Strategy: The Logic of War and Peace, by Edward Luttwak. Cambridge, Mass.: Belknap Press, Harvard University Press. 283 pp. $20. That the United States has become a global military empire since World War II is clear, though the absence of conquest and annexations may camouflage the fact. Roman and British analogies are irrelevant to a loose structure of anticommunism, economic interchange, and hegemony by acquiescence, even invitation. Nevertheless, the US now has some 280 overseas bases, military obligations to about 60 countries, overwhelming superiority in sea and air, and a right-wing constituency for military activism.

That this empire lacks a grand strategy beyond third-world expeditions and a knee-jerk containment of communism is also clear. Liberals are relieved, fearing a rationale for interventionism; conservatives bemoan that very lack. This vacuum is linked to deep-seated conflicts over what the US should be - and do - in the world.

But there is also the narrowly pragmatic, insular, and antitheoretical orientation of American life, which the military reflects; the assumption that war is a distasteful anomaly, whose study requires apology; and the further assumption that victory derives from sheer material power, which renders strategic nuances irrelevant.

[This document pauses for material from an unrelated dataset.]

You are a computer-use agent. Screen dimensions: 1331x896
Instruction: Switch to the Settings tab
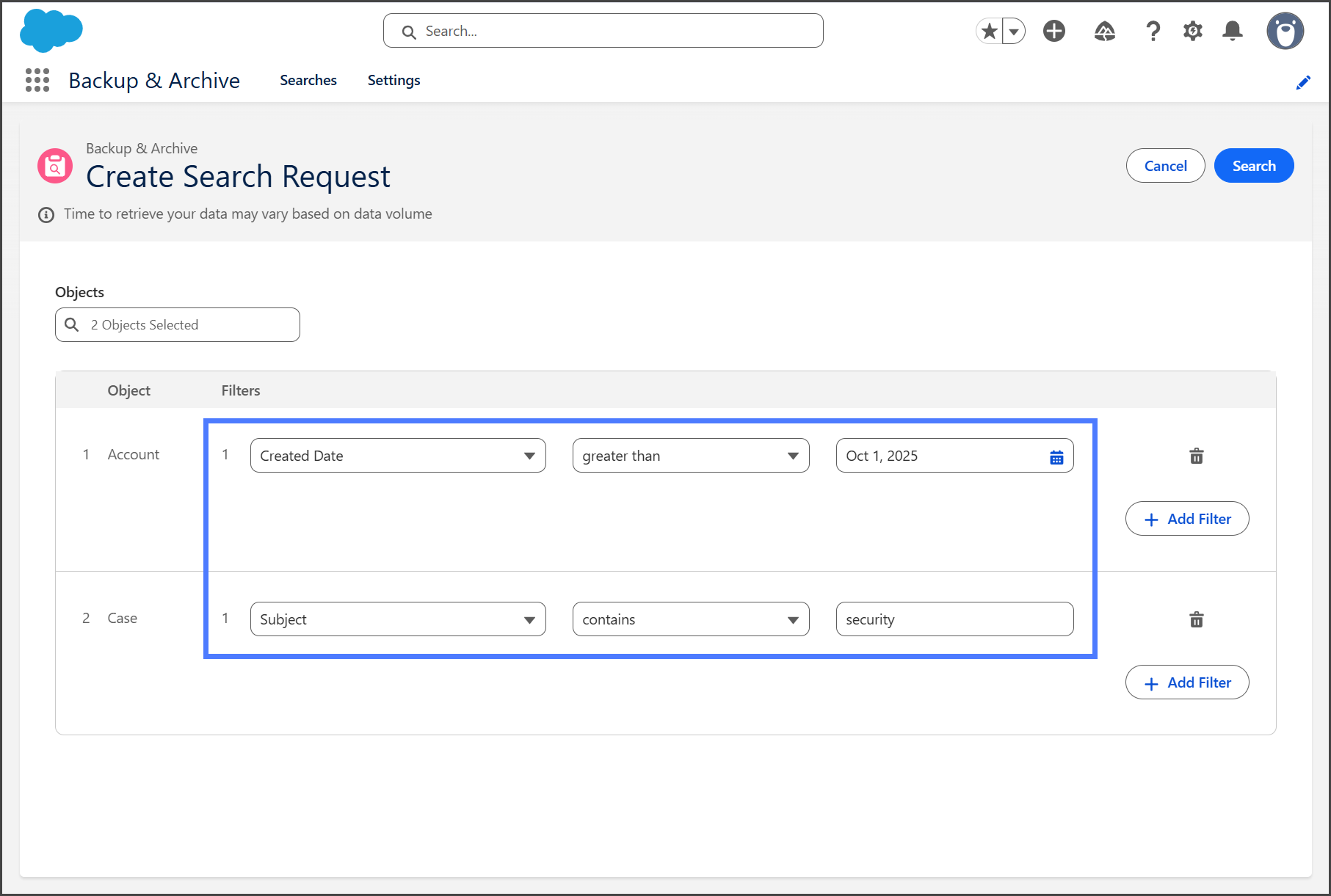pos(394,80)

Hence, we have such negations of strategy as the special pleading of Adm. Alfred Mahan for sea power and Gen. Billy Mitchell for aerial bombing, concepts very attractive as - alleged - shortcuts to victory. Hence also, Generals Pershing, Marshall, and Eisenhower (though not Patton or MacArthur) focused on attrition, on war seen as a kind of engineering project, one of applied firepower, rather than the military art conceived in, say, today's Israel. Such an outnumbered and besieged state must rely on brains and imagination over brawn, maneuver over attrition.

War as an intellectual enterprise underlies ``Strategy,'' itself a tour de force, brilliant - though elusive and overly complex - by Edward Luttwak, who has striven mightily in 15 years as an author and occasional journalist, consultant, and think-tank gadfly to give intellectual respectability and stature to military issues.

Put aside his Russophobia and liberal-bashing in Commentary, the talk-show bravado, and the simplistic contempt for third-world radicalism. Consider instead that, by sheer force of intellect - though not always of judgment - Luttwak has made himself the right man in the right place at the right time. Benefiting from the Vietnam fiasco, he has tried (along with the British historians Michael Howard and John Keegan) to demystify matters military, renouncing its jargon and macho banalities, and making it accessible to anyone willing to read - and think.

In ``Strategy,'' Luttwak has reached beyond haute journalism to address strategy as a system of thought and a theory of action. This is not a crib sheet on countering the Soviets, but military epistemology, with Hegel and especially Clausewitz (witness Luttwak's analogy to household frictions) as its models, and the famous British military critic Liddell Hart as its predecessor. And it is addressed less to the Pentagon (though NATO's front in Germany is often mentioned) than to academics, to logicians, mathematicians, philosophers, and, indeed, anyone attracted to the interplay of abstractions.

These operate at five levels: technical, tactical, operational, theater, and grand strategy. At every level, Luttwak condemns the linear, ``straight-line logic,'' by which, for example, some experts have argued that the cheap, hand-held antitank weapons used so successfully by Egypt in the Yom Kippur War of 1973 signify the demise of the tank, and thus - eureka! - of Soviet offensive power.

Not so fast, Luttwak counters. Such weapons are cheap precisely because of their limited utility (as with the long-forgotten torpedo boat) and are easily countered, as the Israelis demonstrated in Lebanon. Tanks are expensive but versatile and dynamic, indispensable for the big battle. So don't fall for technical gimmicks and quick fixes; let the ``star warriors'' pay heed.

Luttwak is arguing for war as an essentially intellectual effort, its essence being thought, not materiel, and its difficulty for Americans being their confusion of the two.